The patty pan was not going to make it and the soil was still usable so I put the whole thing in my rubber garden tub and took it over to the healthy pumpkins which were traveling down the hill.  I tore away the  shreds of the bag and dumped the good soil all around it and gave it a good drenching.  Hopefully it will be revived and still make at least one pumpkin.  The other pumpkin bag was partly in the shade and seemed to fare better, at least enough to have a little green pumpkin on it.

I will still water these pumpkins for the rest of the summer, but my experiment did not prove to give me a good way to grow plants.  It seemed like a good idea, to tote the plant around.  I still have some hope for one of the bags which was in part shade.  It is still intact and is showing promise.  This bag is larger than the others and on the side is printed "Dalton Carpet.com".  They do make good carpets in Dalton.  It could be that this bag will last and there may be hope for my idea after all.

After I had started my experiment I received the May/June issue of Birds and Blooms.  A reader had sent in a picture of a tote bag from the Wine Store.  She had the same idea that I had for using her tote for a mobile planter.  She had sent a picture of the bag with spinach (from the market) inside the bag.  I knew it was not actually grown in the bag as it was mature and the bag was too clean.  I am wondering how her idea worked out for her.

When things do not work out as I had planned with my experiments, I think of Robert Burns the Scottish poet.  He was ploughing in his field and uprooted the nest of a little mouse.  He wrote a poem about it called "To a Mouse".  Lines from that poem have become known world wide.  He felt really bad that he had disturbed the mouse's home as it was in the month of November and the mouse did not have time, or materials available to built another nest before harsh weather.  The lines are "the best laid plans of mice and men, often go awry".  Below is the verse of the poem in which the line appears.

                   But mousie, thou are no thy-lane,     (not alone)
                   in proving foresight may be vain:
                   The best laid schemes o' Mice and Men,
                               Gang aft agley,     (often go awry)
                   An' lea'e us nought but grief an' pain,
                                For promis'd joy!

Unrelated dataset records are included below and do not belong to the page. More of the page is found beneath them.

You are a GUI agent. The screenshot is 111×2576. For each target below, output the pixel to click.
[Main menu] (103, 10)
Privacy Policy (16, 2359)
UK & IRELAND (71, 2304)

It is believed that he was comparing his own life to the problems of the mouse.  He loved nature and was deeply hurt by what he had done to the tiny creature.  No doubt he had plans in his personal life which did not turn out as expected, and was reminded of them by this event in his garden.  My experiment not turning out well did not disturb me at all.  I have plenty of other experiments in progress to make up for this failed one.